Saved entries

────────────────

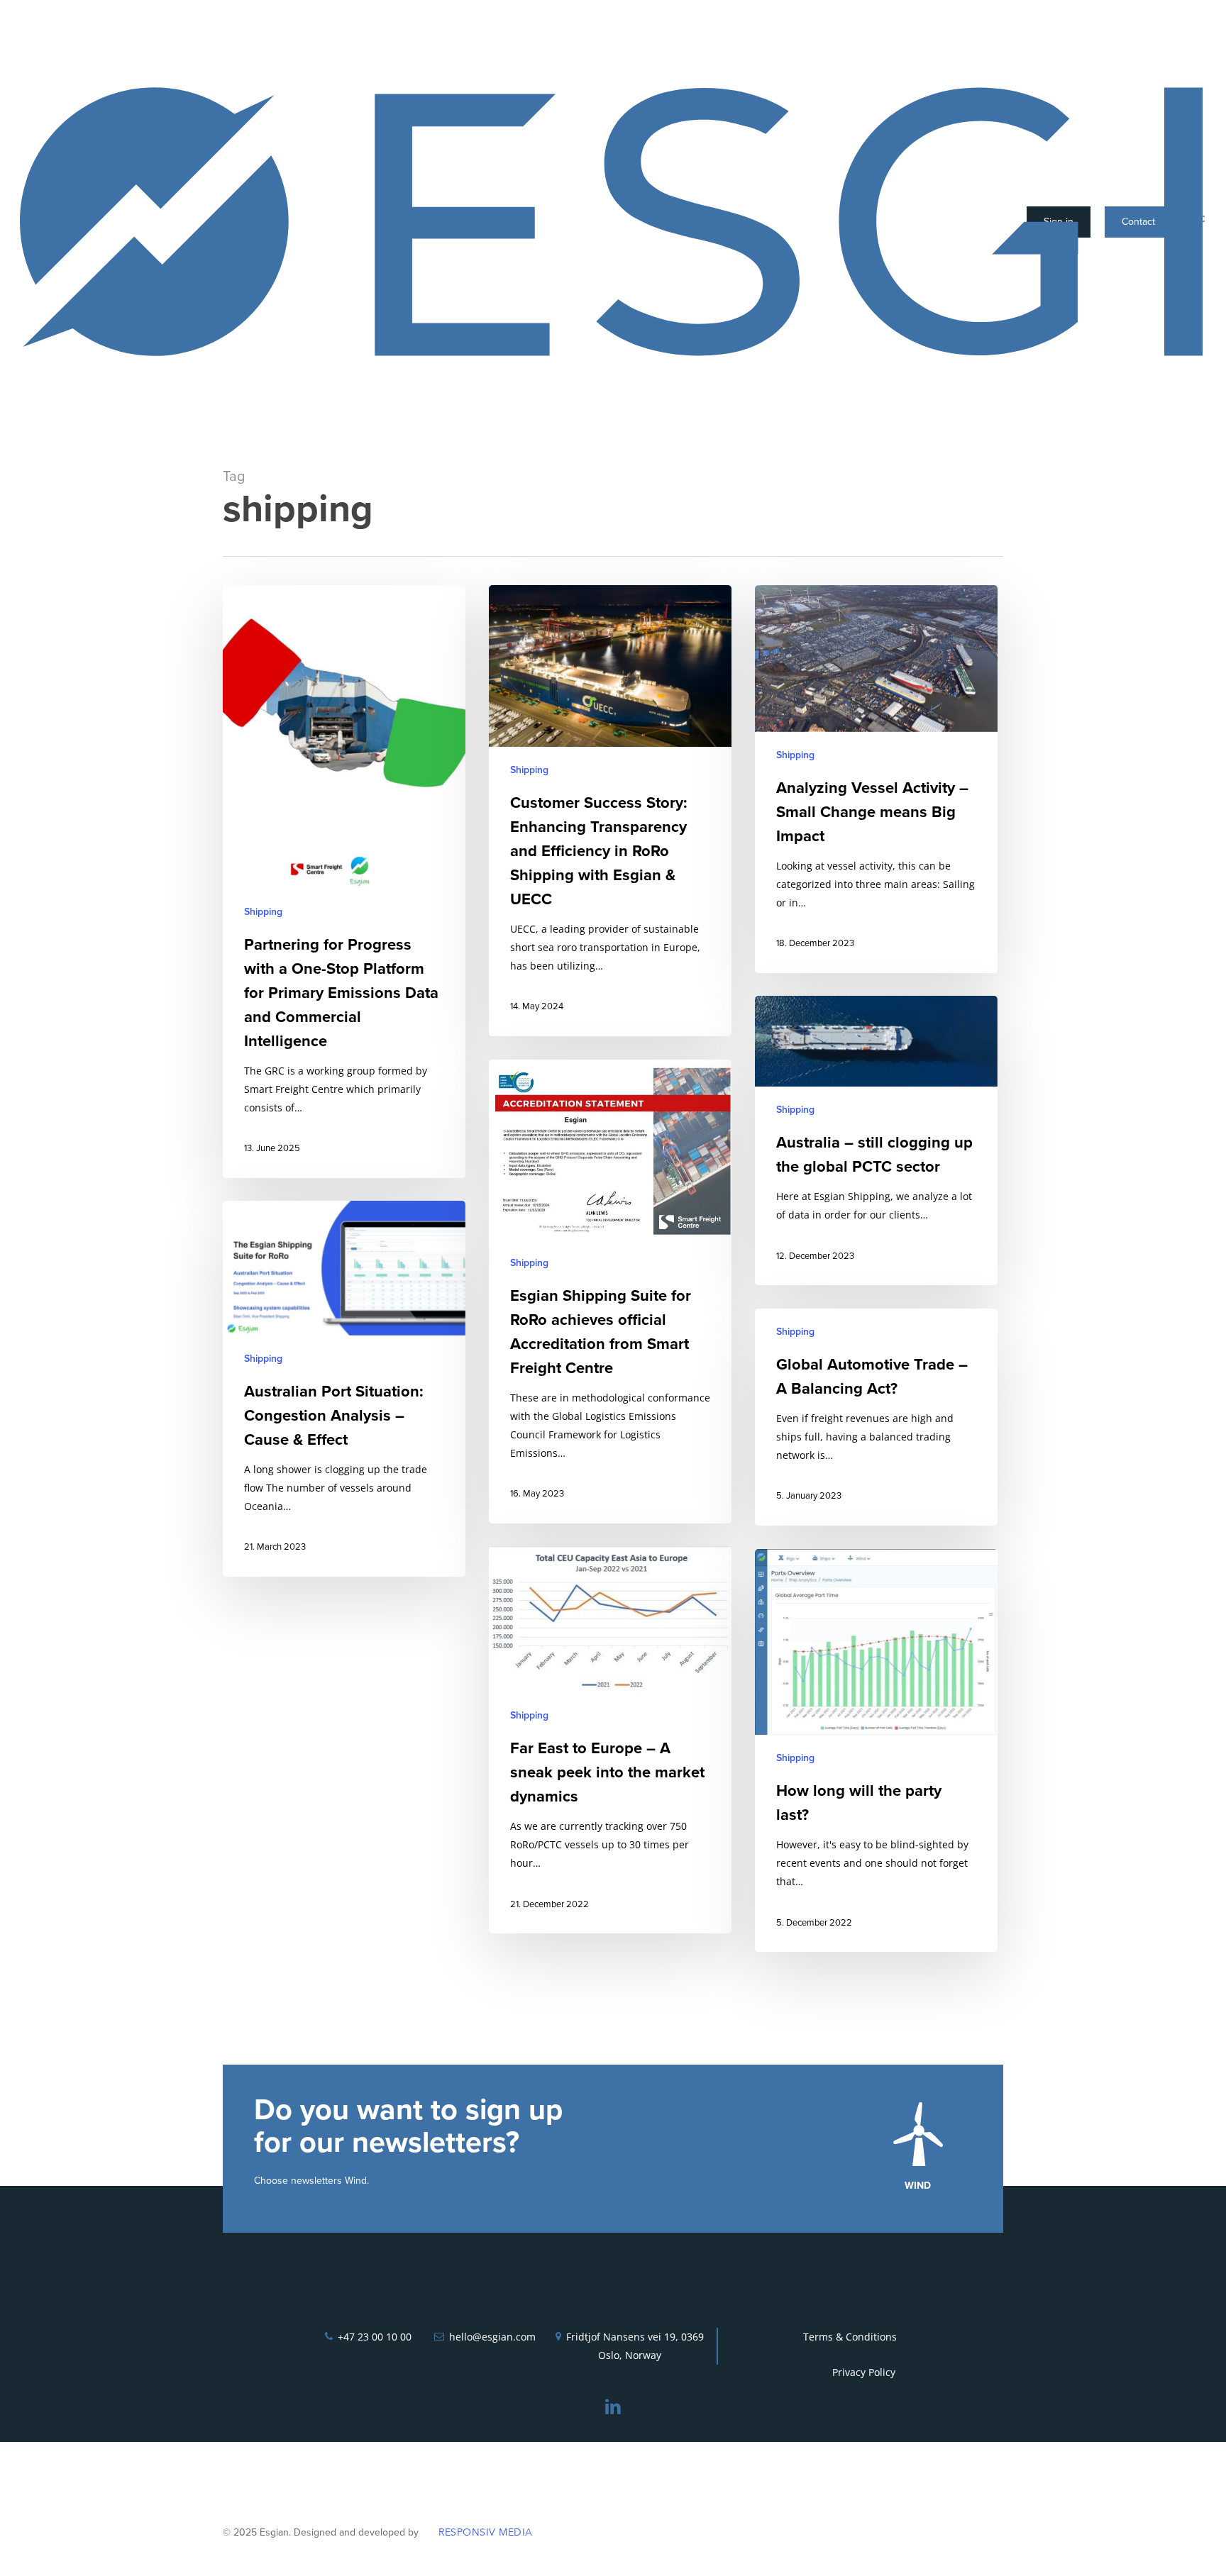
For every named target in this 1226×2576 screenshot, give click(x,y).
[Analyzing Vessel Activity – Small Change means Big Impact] (876, 779)
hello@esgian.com (492, 2336)
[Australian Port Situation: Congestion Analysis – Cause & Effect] (344, 1389)
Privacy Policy (863, 2372)
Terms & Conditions (850, 2336)
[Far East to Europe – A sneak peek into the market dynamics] (610, 1739)
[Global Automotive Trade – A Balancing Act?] (876, 1417)
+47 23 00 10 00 (375, 2336)
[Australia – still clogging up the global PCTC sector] (876, 1140)
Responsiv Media (485, 2532)
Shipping (263, 911)
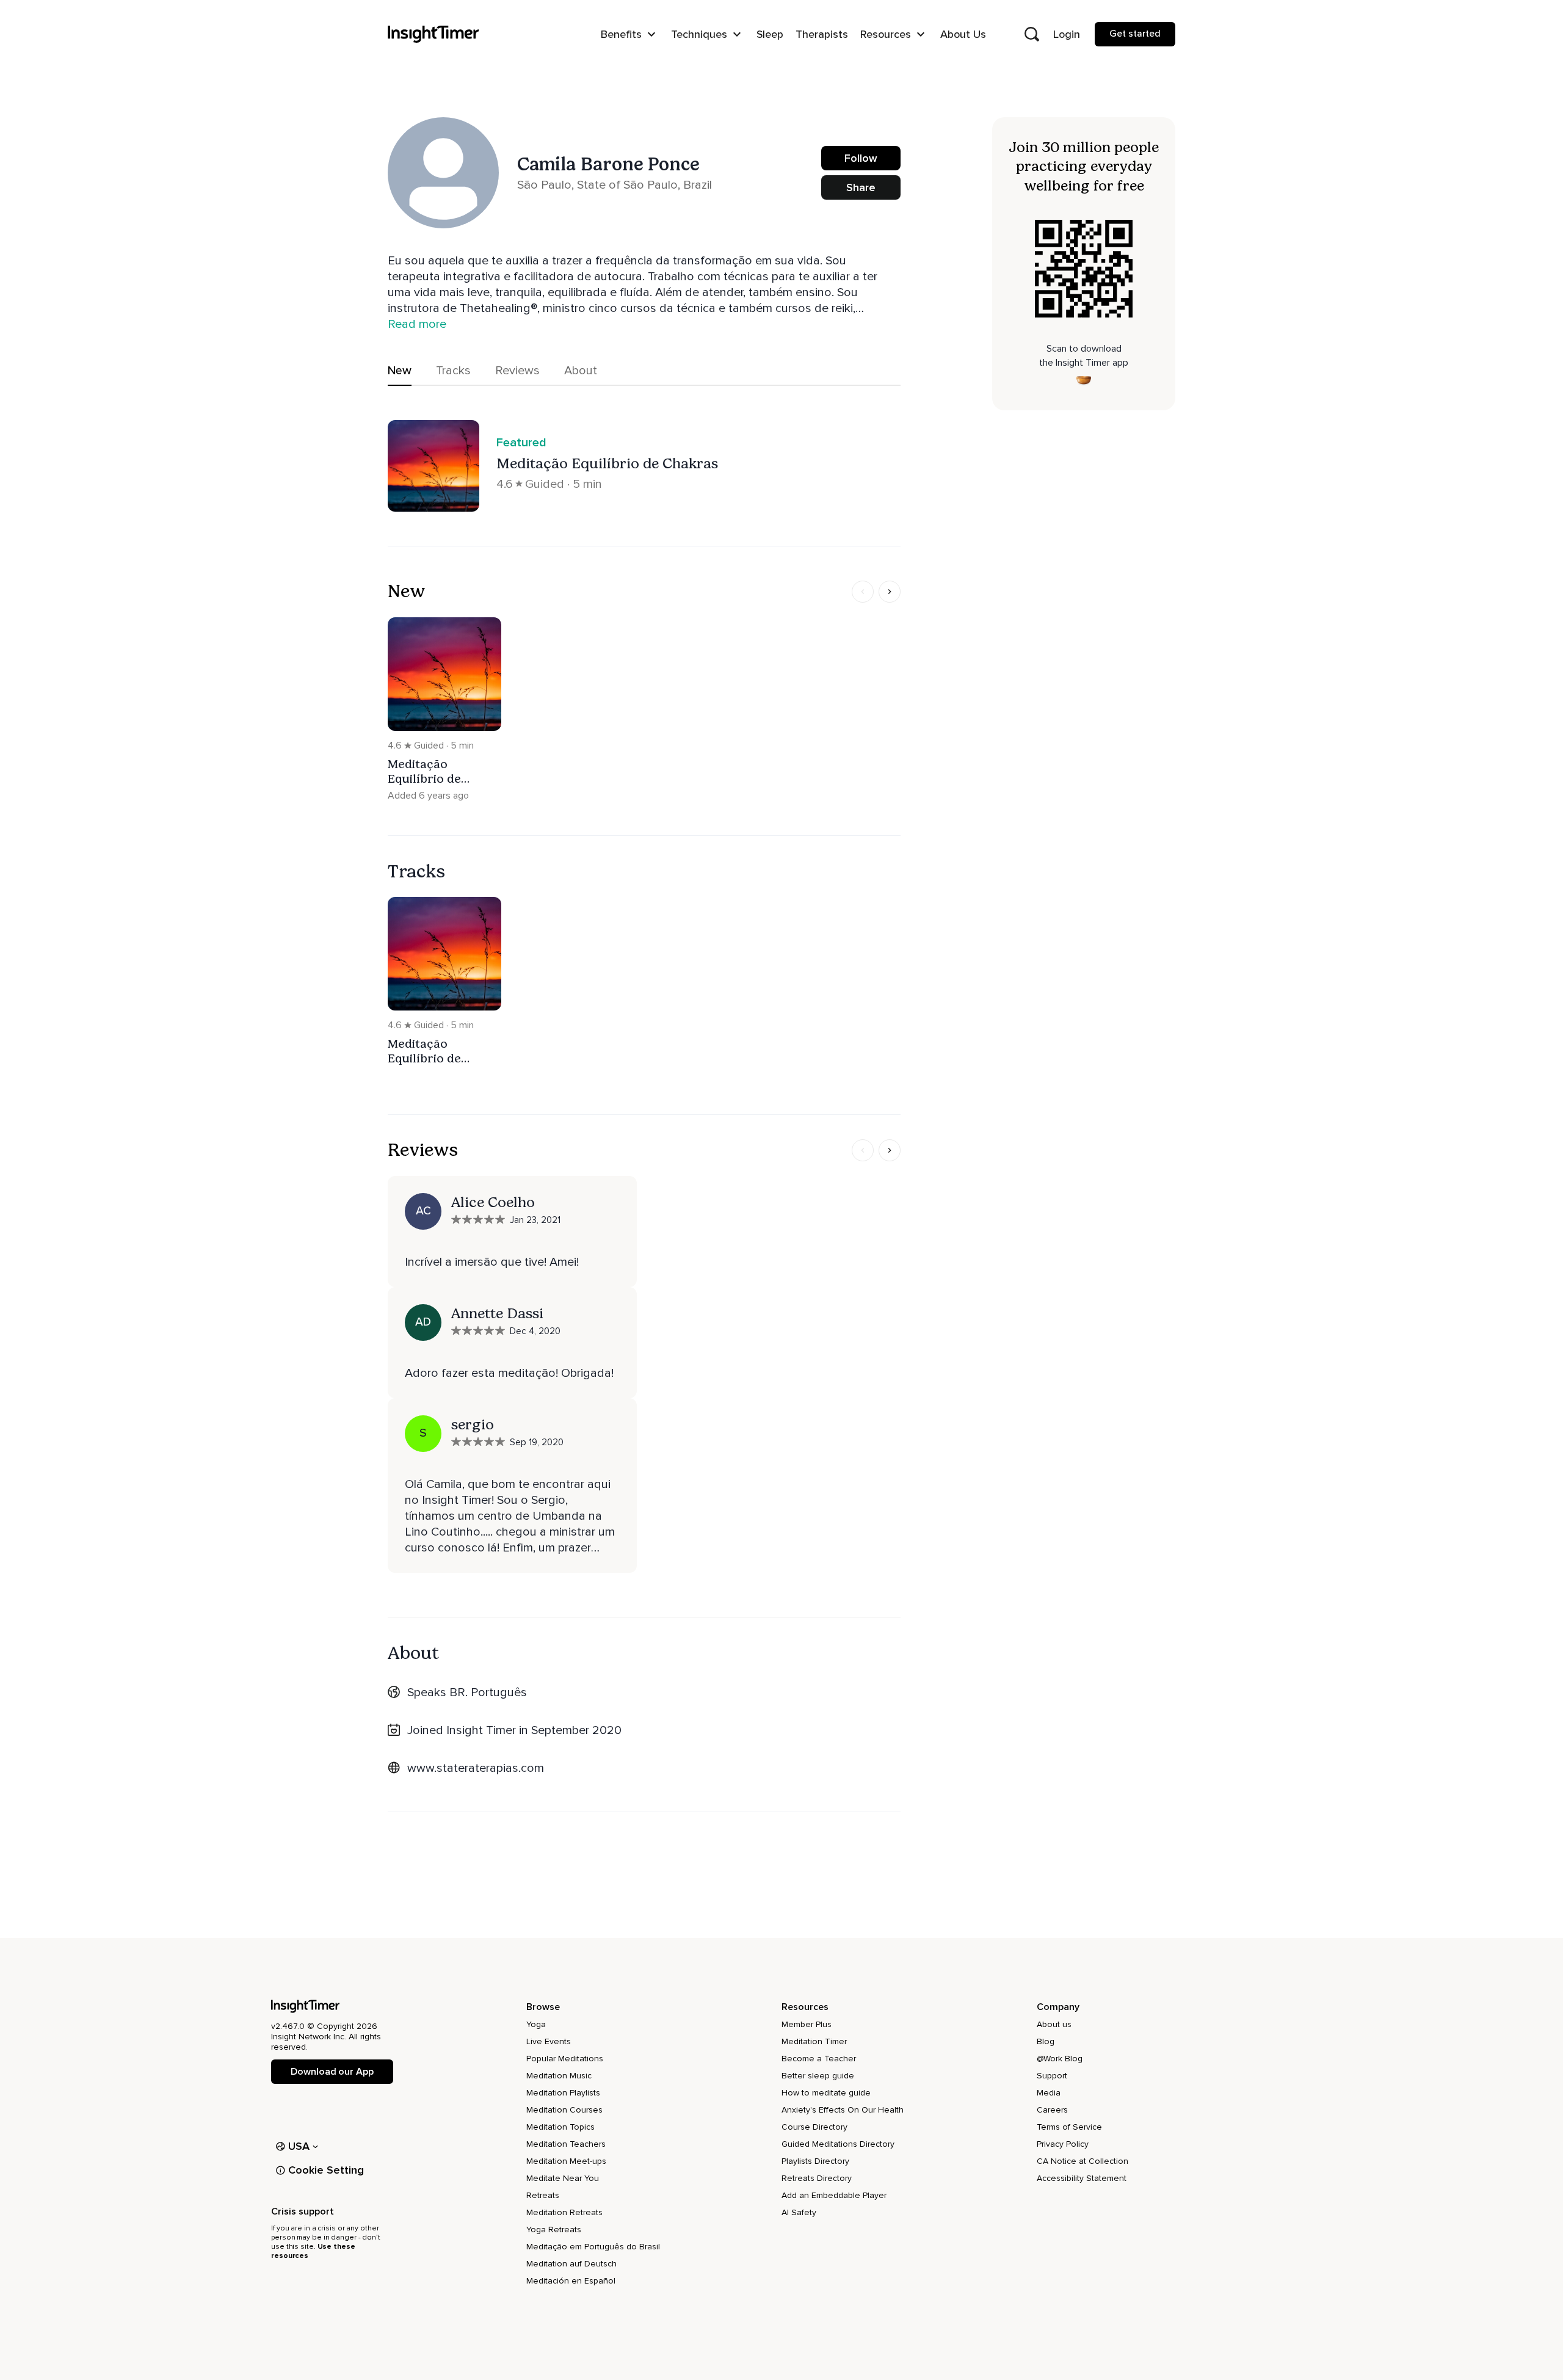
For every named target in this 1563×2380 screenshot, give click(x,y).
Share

────────────────

• _ASSIGNED TASK_
Return the lines above exactly; the images are not part of the copy.

• _EXPECTED OUTPUT_
For every named target in this 1226×2576 screenshot, give click(x,y).
[Analyzing Vessel Activity – Small Change means Big Impact] (876, 779)
hello@esgian.com (492, 2336)
[Australian Port Situation: Congestion Analysis – Cause & Effect] (344, 1389)
Privacy Policy (863, 2372)
Terms & Conditions (850, 2336)
[Far East to Europe – A sneak peek into the market dynamics] (610, 1739)
[Global Automotive Trade – A Balancing Act?] (876, 1417)
+47 23 00 10 00 (375, 2336)
[Australia – still clogging up the global PCTC sector] (876, 1140)
Responsiv Media (485, 2532)
Shipping (263, 911)
For every named target in this 1563×2380 screenshot, give click(x,y).
Share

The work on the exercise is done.